Brief >> Write the records below out again. Match them exactly.

Information >>
=-=-=

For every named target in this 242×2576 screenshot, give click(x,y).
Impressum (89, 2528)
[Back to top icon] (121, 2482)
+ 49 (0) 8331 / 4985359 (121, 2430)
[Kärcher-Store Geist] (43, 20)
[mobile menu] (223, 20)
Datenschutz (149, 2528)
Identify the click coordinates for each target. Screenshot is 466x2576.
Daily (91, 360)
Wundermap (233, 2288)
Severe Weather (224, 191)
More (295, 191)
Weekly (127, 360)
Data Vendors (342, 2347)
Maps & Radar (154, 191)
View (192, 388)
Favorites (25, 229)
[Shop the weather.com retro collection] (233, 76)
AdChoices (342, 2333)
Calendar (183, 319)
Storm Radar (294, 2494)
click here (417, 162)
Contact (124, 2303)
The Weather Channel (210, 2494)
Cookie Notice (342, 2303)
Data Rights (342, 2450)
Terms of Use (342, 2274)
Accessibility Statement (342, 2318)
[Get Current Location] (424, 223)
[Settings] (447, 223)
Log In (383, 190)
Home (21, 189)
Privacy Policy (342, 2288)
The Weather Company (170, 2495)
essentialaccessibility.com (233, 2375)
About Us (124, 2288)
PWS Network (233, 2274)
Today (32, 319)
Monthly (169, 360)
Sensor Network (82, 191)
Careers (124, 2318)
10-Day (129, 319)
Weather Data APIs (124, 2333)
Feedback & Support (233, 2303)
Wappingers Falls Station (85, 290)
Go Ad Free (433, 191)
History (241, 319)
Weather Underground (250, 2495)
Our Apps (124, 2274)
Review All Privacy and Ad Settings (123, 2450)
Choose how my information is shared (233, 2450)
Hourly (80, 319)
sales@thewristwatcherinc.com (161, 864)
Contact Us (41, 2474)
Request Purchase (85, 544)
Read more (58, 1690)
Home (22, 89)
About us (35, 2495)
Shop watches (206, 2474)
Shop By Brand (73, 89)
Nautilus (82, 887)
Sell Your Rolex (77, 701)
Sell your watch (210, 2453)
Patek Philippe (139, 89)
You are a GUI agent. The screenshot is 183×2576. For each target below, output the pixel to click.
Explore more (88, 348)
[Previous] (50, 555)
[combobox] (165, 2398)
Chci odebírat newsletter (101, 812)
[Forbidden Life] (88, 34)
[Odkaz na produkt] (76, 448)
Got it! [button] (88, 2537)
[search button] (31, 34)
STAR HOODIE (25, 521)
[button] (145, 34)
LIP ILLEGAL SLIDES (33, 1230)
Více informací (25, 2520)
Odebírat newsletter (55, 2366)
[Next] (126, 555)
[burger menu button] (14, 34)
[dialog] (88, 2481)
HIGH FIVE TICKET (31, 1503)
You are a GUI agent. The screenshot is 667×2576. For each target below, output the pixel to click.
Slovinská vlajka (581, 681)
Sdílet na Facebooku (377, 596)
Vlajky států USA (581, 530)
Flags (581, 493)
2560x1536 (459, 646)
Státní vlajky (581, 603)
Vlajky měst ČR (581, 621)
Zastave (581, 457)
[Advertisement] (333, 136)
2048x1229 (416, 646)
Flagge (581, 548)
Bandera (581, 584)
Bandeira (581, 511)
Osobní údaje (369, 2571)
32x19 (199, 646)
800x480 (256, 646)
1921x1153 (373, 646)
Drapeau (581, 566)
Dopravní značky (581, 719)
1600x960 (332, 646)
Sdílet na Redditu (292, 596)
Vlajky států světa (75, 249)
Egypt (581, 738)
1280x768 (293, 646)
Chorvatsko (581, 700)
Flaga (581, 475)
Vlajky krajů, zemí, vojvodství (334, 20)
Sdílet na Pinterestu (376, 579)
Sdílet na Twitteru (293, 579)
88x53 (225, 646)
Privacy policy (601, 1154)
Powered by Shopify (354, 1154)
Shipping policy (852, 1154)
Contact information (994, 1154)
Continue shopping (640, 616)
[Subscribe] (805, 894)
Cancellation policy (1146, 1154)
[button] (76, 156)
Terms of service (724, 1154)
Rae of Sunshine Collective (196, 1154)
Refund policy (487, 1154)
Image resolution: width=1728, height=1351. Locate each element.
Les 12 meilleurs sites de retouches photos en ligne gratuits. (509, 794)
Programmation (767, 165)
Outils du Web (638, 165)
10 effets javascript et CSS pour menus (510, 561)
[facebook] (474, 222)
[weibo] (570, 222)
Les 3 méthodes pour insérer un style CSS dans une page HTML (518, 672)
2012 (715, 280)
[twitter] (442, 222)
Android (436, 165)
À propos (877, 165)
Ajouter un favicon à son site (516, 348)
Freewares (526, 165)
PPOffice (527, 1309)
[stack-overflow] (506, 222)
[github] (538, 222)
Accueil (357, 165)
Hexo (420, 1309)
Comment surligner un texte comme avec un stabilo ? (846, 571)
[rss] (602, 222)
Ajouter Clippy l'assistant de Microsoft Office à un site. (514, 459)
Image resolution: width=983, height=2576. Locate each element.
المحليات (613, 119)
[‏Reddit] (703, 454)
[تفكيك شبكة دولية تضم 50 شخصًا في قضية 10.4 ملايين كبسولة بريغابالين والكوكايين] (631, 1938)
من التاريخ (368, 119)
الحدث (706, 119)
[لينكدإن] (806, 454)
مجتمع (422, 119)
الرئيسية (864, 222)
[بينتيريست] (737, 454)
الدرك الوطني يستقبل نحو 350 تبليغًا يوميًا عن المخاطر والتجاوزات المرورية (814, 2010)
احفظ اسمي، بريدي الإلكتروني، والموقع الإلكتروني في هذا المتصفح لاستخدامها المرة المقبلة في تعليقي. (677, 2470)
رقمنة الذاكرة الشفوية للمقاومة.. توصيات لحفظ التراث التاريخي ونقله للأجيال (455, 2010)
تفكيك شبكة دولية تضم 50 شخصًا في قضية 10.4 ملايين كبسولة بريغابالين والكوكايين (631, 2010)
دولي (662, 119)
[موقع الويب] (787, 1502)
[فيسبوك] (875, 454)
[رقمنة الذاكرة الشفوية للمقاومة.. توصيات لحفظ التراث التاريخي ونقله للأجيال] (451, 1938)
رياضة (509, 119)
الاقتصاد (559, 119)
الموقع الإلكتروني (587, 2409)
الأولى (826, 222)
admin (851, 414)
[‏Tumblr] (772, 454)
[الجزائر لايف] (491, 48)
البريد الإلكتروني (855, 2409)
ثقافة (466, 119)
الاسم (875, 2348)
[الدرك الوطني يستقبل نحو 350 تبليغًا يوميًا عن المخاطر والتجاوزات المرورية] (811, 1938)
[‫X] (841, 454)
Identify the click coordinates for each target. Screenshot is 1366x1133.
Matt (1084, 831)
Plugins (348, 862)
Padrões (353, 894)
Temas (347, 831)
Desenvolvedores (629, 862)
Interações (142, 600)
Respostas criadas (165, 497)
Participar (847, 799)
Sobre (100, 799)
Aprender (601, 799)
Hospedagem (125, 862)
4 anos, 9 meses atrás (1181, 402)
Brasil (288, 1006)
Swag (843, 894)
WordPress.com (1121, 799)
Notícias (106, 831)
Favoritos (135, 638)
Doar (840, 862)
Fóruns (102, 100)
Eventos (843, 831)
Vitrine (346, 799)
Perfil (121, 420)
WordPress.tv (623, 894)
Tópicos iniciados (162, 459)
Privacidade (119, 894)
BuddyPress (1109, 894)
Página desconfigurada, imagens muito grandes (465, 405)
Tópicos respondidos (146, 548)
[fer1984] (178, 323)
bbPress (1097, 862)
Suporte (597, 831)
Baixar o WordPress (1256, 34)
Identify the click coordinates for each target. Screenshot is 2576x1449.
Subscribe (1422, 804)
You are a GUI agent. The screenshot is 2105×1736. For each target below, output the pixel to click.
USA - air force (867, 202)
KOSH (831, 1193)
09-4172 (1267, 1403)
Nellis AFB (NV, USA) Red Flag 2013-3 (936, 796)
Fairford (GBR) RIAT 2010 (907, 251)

=-=-=

Answer area >>
For every named target in this 242×2576 screenshot, give click(x,y).
Impressum (89, 2528)
[Back to top icon] (121, 2482)
+ 49 (0) 8331 / 4985359 (121, 2430)
[Kärcher-Store Geist] (43, 20)
[mobile menu] (223, 20)
Datenschutz (149, 2528)
Identify the click coordinates for each target. Screenshot is 466x2576.
Daily (91, 360)
Wundermap (233, 2288)
Severe Weather (224, 191)
More (295, 191)
Weekly (127, 360)
Data Vendors (342, 2347)
Maps & Radar (154, 191)
View (192, 388)
Favorites (25, 229)
[Shop the weather.com retro collection] (233, 76)
AdChoices (342, 2333)
Calendar (183, 319)
Storm Radar (294, 2494)
click here (417, 162)
Contact (124, 2303)
The Weather Channel (210, 2494)
Cookie Notice (342, 2303)
Data Rights (342, 2450)
Terms of Use (342, 2274)
Accessibility Statement (342, 2318)
[Get Current Location] (424, 223)
[Settings] (447, 223)
Log In (383, 190)
Home (21, 189)
Privacy Policy (342, 2288)
The Weather Company (170, 2495)
essentialaccessibility.com (233, 2375)
About Us (124, 2288)
PWS Network (233, 2274)
Today (32, 319)
Monthly (169, 360)
Sensor Network (82, 191)
Careers (124, 2318)
10-Day (129, 319)
Weather Data APIs (124, 2333)
Feedback & Support (233, 2303)
Wappingers Falls Station (85, 290)
Go Ad Free (433, 191)
History (241, 319)
Weather Underground (250, 2495)
Our Apps (124, 2274)
Review All Privacy and Ad Settings (123, 2450)
Choose how my information is shared (233, 2450)
Hourly (80, 319)
sales@thewristwatcherinc.com (161, 864)
Contact Us (41, 2474)
Request Purchase (85, 544)
Read more (58, 1690)
Home (22, 89)
About us (35, 2495)
Shop watches (206, 2474)
Shop By Brand (73, 89)
Nautilus (82, 887)
Sell Your Rolex (77, 701)
Sell your watch (210, 2453)
Patek Philippe (139, 89)
You are a GUI agent. The screenshot is 183×2576. For each target below, output the pixel to click.
Explore more (88, 348)
[Previous] (50, 555)
[combobox] (165, 2398)
Chci odebírat newsletter (101, 812)
[Forbidden Life] (88, 34)
[Odkaz na produkt] (76, 448)
Got it! [button] (88, 2537)
[search button] (31, 34)
STAR HOODIE (25, 521)
[button] (145, 34)
LIP ILLEGAL SLIDES (33, 1230)
Více informací (25, 2520)
Odebírat newsletter (55, 2366)
[Next] (126, 555)
[burger menu button] (14, 34)
[dialog] (88, 2481)
HIGH FIVE TICKET (31, 1503)
You are a GUI agent. The screenshot is 667×2576. For each target below, output the pixel to click.
Slovinská vlajka (581, 681)
Sdílet na Facebooku (377, 596)
Vlajky států USA (581, 530)
Flags (581, 493)
2560x1536 (459, 646)
Státní vlajky (581, 603)
Vlajky měst ČR (581, 621)
Zastave (581, 457)
[Advertisement] (333, 136)
2048x1229 (416, 646)
Flagge (581, 548)
Bandera (581, 584)
Bandeira (581, 511)
Osobní údaje (369, 2571)
32x19 (199, 646)
800x480 (256, 646)
1921x1153 (373, 646)
Drapeau (581, 566)
Dopravní značky (581, 719)
1600x960 (332, 646)
Sdílet na Redditu (292, 596)
Vlajky států světa (75, 249)
Egypt (581, 738)
1280x768 (293, 646)
Chorvatsko (581, 700)
Flaga (581, 475)
Vlajky krajů, zemí, vojvodství (334, 20)
Sdílet na Pinterestu (376, 579)
Sdílet na Twitteru (293, 579)
88x53 (225, 646)
Privacy policy (601, 1154)
Powered by Shopify (354, 1154)
Shipping policy (852, 1154)
Contact information (994, 1154)
Continue shopping (640, 616)
[Subscribe] (805, 894)
Cancellation policy (1146, 1154)
[button] (76, 156)
Terms of service (724, 1154)
Rae of Sunshine Collective (196, 1154)
Refund policy (487, 1154)
Image resolution: width=1728, height=1351. Locate each element.
Les 12 meilleurs sites de retouches photos en ligne gratuits. (509, 794)
Programmation (767, 165)
Outils du Web (638, 165)
10 effets javascript et CSS pour menus (510, 561)
[facebook] (474, 222)
[weibo] (570, 222)
Les 3 méthodes pour insérer un style CSS dans une page HTML (518, 672)
2012 (715, 280)
[twitter] (442, 222)
Android (436, 165)
À propos (877, 165)
Ajouter un favicon à son site (516, 348)
Freewares (526, 165)
PPOffice (527, 1309)
[stack-overflow] (506, 222)
[github] (538, 222)
Accueil (357, 165)
Hexo (420, 1309)
Comment surligner un texte comme avec un stabilo ? (846, 571)
[rss] (602, 222)
Ajouter Clippy l'assistant de Microsoft Office à un site. (514, 459)
Image resolution: width=983, height=2576. Locate each element.
المحليات (613, 119)
[‏Reddit] (703, 454)
[تفكيك شبكة دولية تضم 50 شخصًا في قضية 10.4 ملايين كبسولة بريغابالين والكوكايين] (631, 1938)
من التاريخ (368, 119)
الحدث (706, 119)
[لينكدإن] (806, 454)
مجتمع (422, 119)
الرئيسية (864, 222)
[بينتيريست] (737, 454)
الدرك الوطني يستقبل نحو 350 تبليغًا يوميًا عن المخاطر والتجاوزات المرورية (814, 2010)
احفظ اسمي، بريدي الإلكتروني، والموقع الإلكتروني في هذا المتصفح لاستخدامها المرة المقبلة في تعليقي. (677, 2470)
رقمنة الذاكرة الشفوية للمقاومة.. توصيات لحفظ التراث التاريخي ونقله للأجيال (455, 2010)
تفكيك شبكة دولية تضم 50 شخصًا في قضية 10.4 ملايين كبسولة بريغابالين والكوكايين (631, 2010)
دولي (662, 119)
[موقع الويب] (787, 1502)
[فيسبوك] (875, 454)
[رقمنة الذاكرة الشفوية للمقاومة.. توصيات لحفظ التراث التاريخي ونقله للأجيال] (451, 1938)
رياضة (509, 119)
الاقتصاد (559, 119)
الموقع الإلكتروني (587, 2409)
الأولى (826, 222)
admin (851, 414)
[‏Tumblr] (772, 454)
[الجزائر لايف] (491, 48)
البريد الإلكتروني (855, 2409)
ثقافة (466, 119)
الاسم (875, 2348)
[الدرك الوطني يستقبل نحو 350 تبليغًا يوميًا عن المخاطر والتجاوزات المرورية] (811, 1938)
[‫X] (841, 454)
Identify the click coordinates for each target. Screenshot is 1366x1133.
Matt (1084, 831)
Plugins (348, 862)
Padrões (353, 894)
Temas (347, 831)
Desenvolvedores (629, 862)
Interações (142, 600)
Respostas criadas (165, 497)
Participar (847, 799)
Sobre (100, 799)
Aprender (601, 799)
Hospedagem (125, 862)
4 anos, 9 meses atrás (1181, 402)
Brasil (288, 1006)
Swag (843, 894)
WordPress.com (1121, 799)
Notícias (106, 831)
Favoritos (135, 638)
Doar (840, 862)
Fóruns (102, 100)
Eventos (843, 831)
Vitrine (346, 799)
Perfil (121, 420)
WordPress.tv (623, 894)
Tópicos iniciados (162, 459)
Privacidade (119, 894)
BuddyPress (1109, 894)
Página desconfigurada, imagens muito grandes (465, 405)
Tópicos respondidos (146, 548)
[fer1984] (178, 323)
bbPress (1097, 862)
Suporte (597, 831)
Baixar o WordPress (1256, 34)
Identify the click coordinates for each target. Screenshot is 2576x1449.
Subscribe (1422, 804)
You are a GUI agent. The screenshot is 2105×1736. For each target below, output the pixel to click.
USA - air force (867, 202)
KOSH (831, 1193)
09-4172 (1267, 1403)
Nellis AFB (NV, USA) Red Flag 2013-3 (936, 796)
Fairford (GBR) RIAT 2010 (907, 251)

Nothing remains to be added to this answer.